J’essaye d’imaginer ces quatre hommes au moment de la décision qui va engager leur vie. Contrairement à l’acte d’espérance ou à l’acte de contrition de notre enfance, l’acte de courage n’est pas facilement discernable. Il paraît se dérober au temps. Je me représente le décor de ces moments insaisissables, dans la composition de lieu chère au vieil Ignace. J’essaye de voir Thomas More dans la Tour, corbeaux à sa fenêtre, si loin de son jardin de Chelsea où l’on abordait en barque ; Scheurer-Kestner saisi par le doute, puis par la certitude, dans un Paris de suie, de danseuses et de velours frappé ; Gide revenant « au Vaneau », comme on disait, hanté par le souvenir d’une immense imposture ; Cavaillès, officier battu, ôtant l’uniforme de la défaite pour reprendre la route qui devait le conduire à la mort.
Ces destinées nous donnent d’abord un avertissement, pour peu qu’on les prenne à rebours. Se fier exclusivement aux pensées des autres, suivre le courant de l’opinion, se laisser impressionner par les forces antagonistes, se préférer enfin, et sacrifier l’essentiel au désir d’être vu, compris, aimé, y compris en exhibant son âme, et le courage s’évapore comme une buée sur une vitre, et avec lui la vertu. En hébreu je crois, le même mot désigne la buée et la vanité. Aussi voyons-nous assez bien ce qui nous menace dans les temps où nous sommes. Mais nos quatre héros nous obligent à méditer aussi sur ce qui les unit, et qui a trait à un sentiment intérieur du bien que nous puissions considérer comme universel.
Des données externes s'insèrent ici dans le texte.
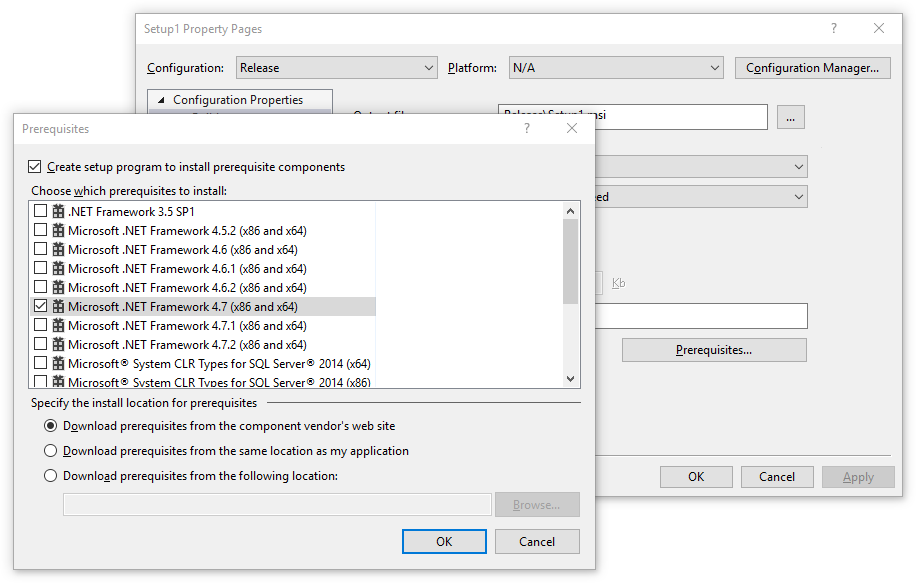The image size is (916, 583).
Task: Choose download from the following location option
Action: tap(50, 476)
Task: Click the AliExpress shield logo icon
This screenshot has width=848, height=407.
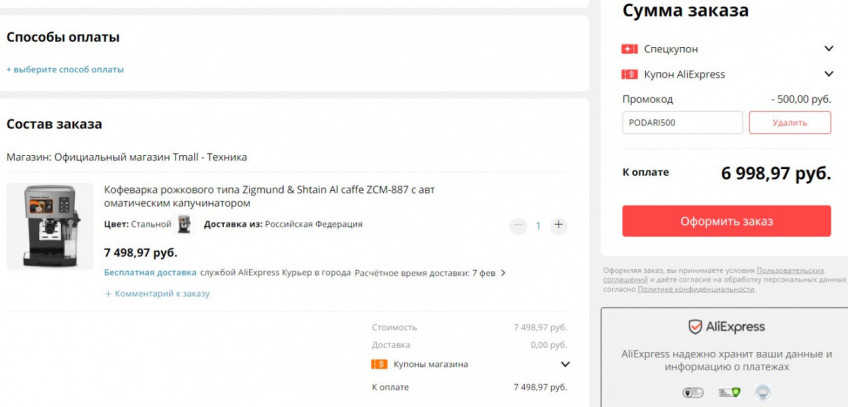Action: click(x=695, y=327)

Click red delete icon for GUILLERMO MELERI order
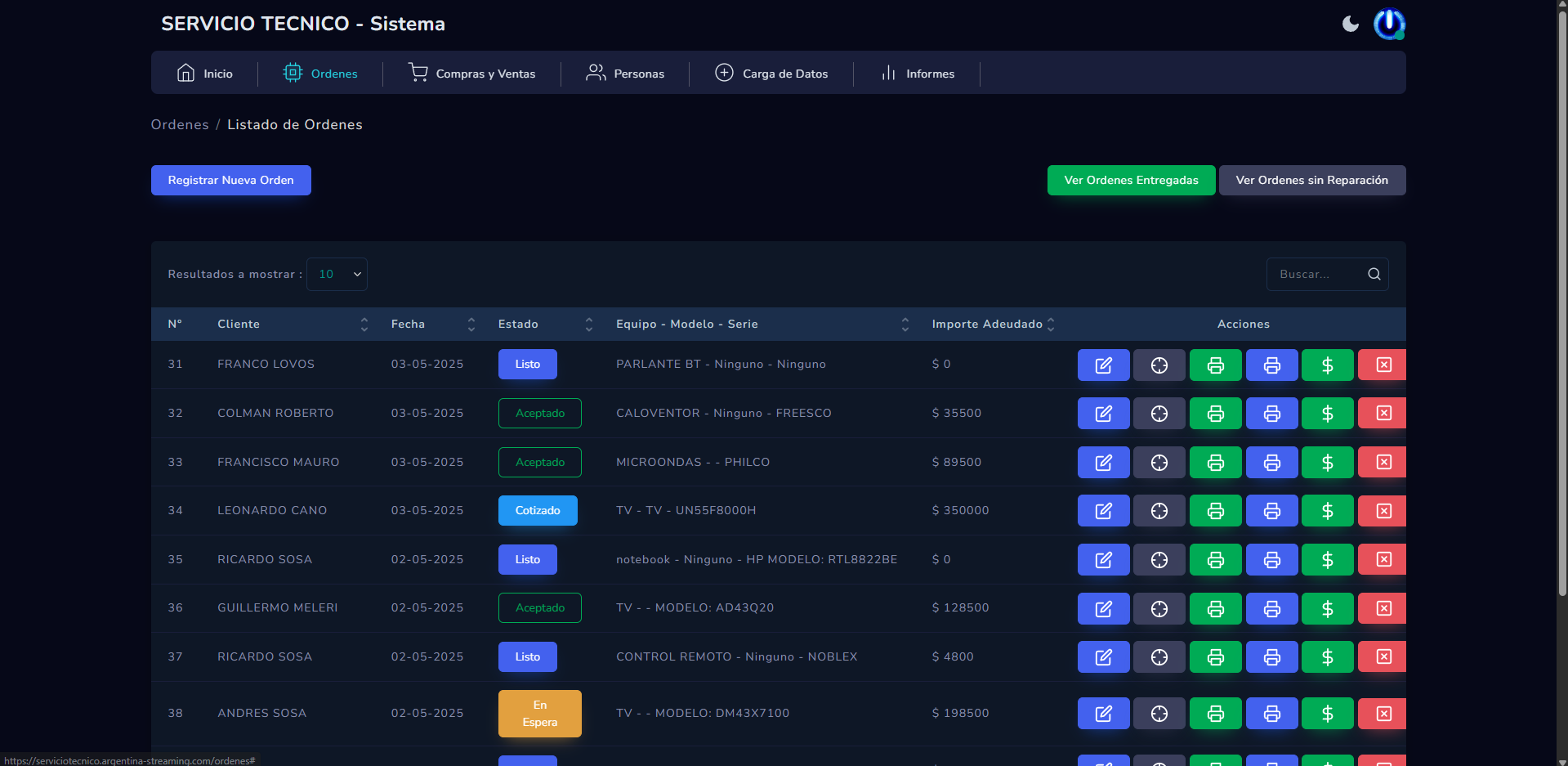(x=1383, y=608)
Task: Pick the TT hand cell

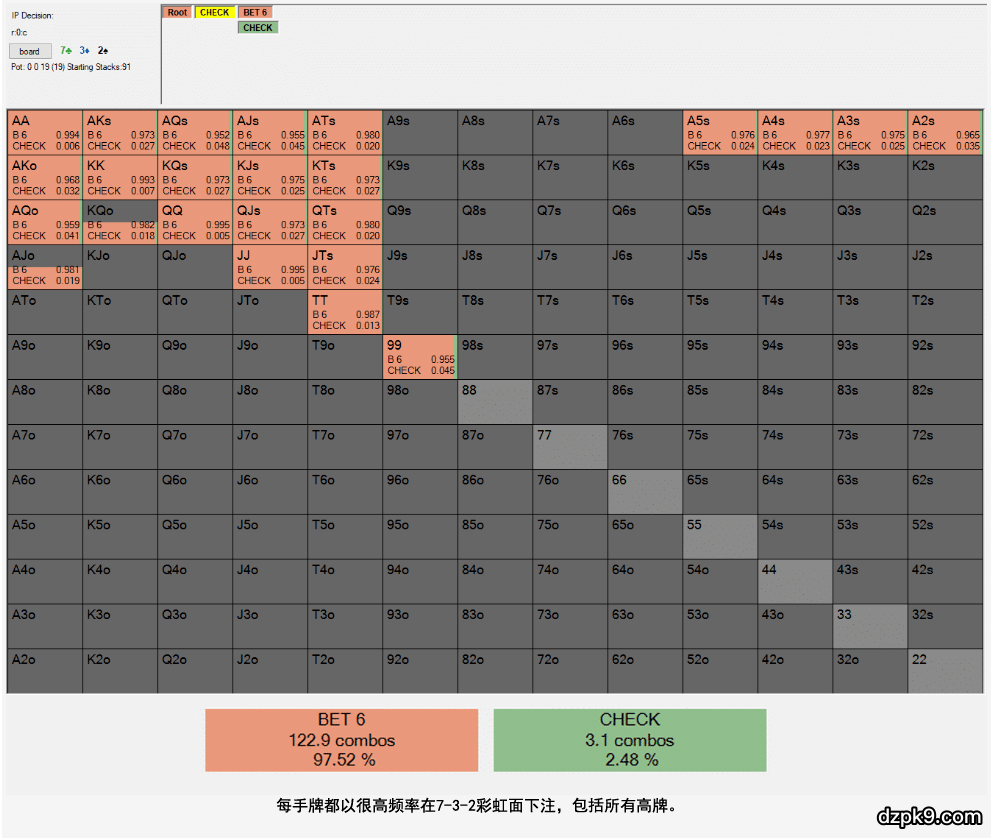Action: [x=345, y=312]
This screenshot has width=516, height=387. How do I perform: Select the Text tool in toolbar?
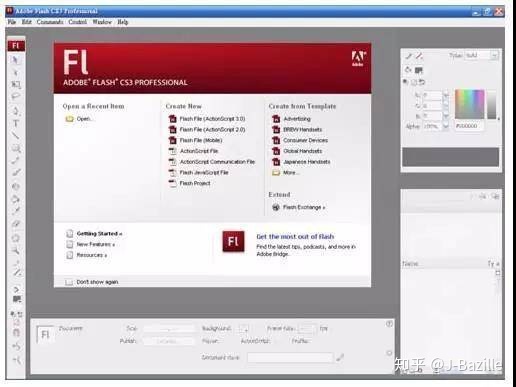tap(16, 123)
Il est une autre leçon encore, à un moment de notre histoire où, si les institutions demeurent, l’esprit de la politique qui les animait tend à s’effacer. Mais au fond, ni More, ni Scheurer-Kestner, ni Gide, ni Cavaillès ne se sont vraiment souciés de politique. C’est à autre chose qu’ils pensaient, et qu’ils ont dû leur courage. Une âme librement inclinée vers le bien, peut-être, puisque je n’ai pas d’autre mot. Nous parlant ici-même en l’honneur de Pierre Messmer, Michel Zink a montré comment le mot de courage venait du mot cœur de l’ancien français, un cœur où l’on sait que l’Orient spirituel plaçait notre être le plus profond. Cavaillès pour lui se disait spinoziste. Il jugeait lui aussi que la volonté et l’entendement sont une seule et même chose et a commenté cette scolie : « Les citoyens doivent être gouvernés et dirigés, non pour être des esclaves, mais pour faire librement le meilleur. » Au départ de ces aventures, il y a la solitude, l’obscurité, l’impossibilité de prévoir les conséquences pour soi et pour les autres. Le courage est un saut dans l’inconnu, fait à la lumière incertaine d’une lanterne sourde. Il n’y a plus de prophètes, plus de dogmes, plus de panneaux indicateurs, seulement l’exemple de ceux qui nous ont précédés sur un chemin qui n’en finit pas, dans une pérégrination où s’exprime le meilleur de nous-mêmes. Ceux qui s’y engagent de nos jours, comme nos amis en leur temps, nous ne les connaissons pas. Ils restent pour l’instant invisibles. Certains sont assis aujourd’hui parmi nous. Un jour viendra où l’un de mes successeurs se lèvera pour prononcer leur éloge.